But I only know the highlights, so it's interesting sometimes to take a journey into someone's particular interest, looking at the nooks and crannies of history on the tails of a passionate researcher. Eric Burns turns his focus on newspapers and journalist in Infamous Scribblers, which traces the first newspapers in America through the scurrilous and furious Federalist/Republican feuds. I hadn't really thought about how newspapers made money, or even ink, in the days before comics, so I liked reading the early chapters following the first editions which showed how information moved around in the days when social media meant passing the broadsheets around the local pub.
Benjamin Franklin gets his own chapter, from his apprentice days and anonymous letters that tricked his brother into giving his annoying family member his own series through his own paper in his new city.
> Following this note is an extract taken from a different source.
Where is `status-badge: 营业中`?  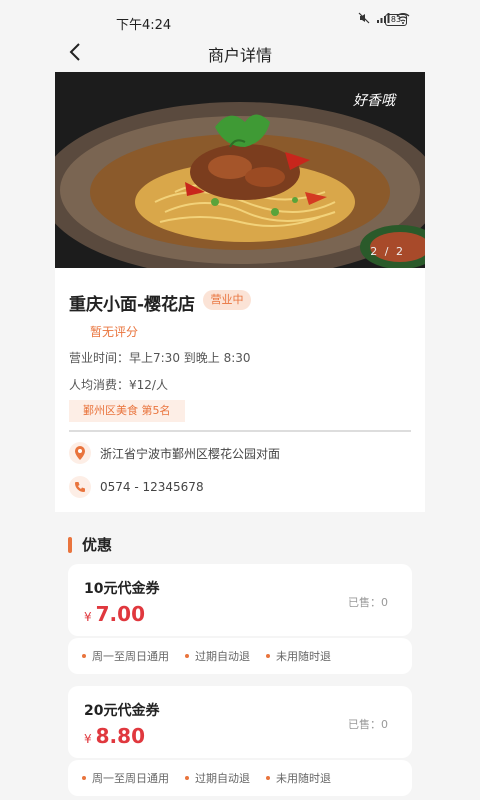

And later on Franklin's grandson becomes one of the most hated editors with his own scurrilous journal. The final chapters involve a lot of scandal, because the newspapers all had axes to grind and had no compunction about making things up, but even more glee when reporting things that actually happened, such as Hamilton's torrid affair or Jefferson's use of his slave, Sally. I learned to heap shame of the politicians who either encouraged papers that attacked their opponents but then recoiled when the same tactics turned on them (Thomas Jefferson especially comes out badly in this instance).
Anyway, it's written in a clear if not compelling language, and mostly carries along the non-specialist reader (me) without assuming I remember more than a smidgen of my history. It's a good look at the development of journalistic ethics, something that few of the publishers back in the Founding Father's day would recognize.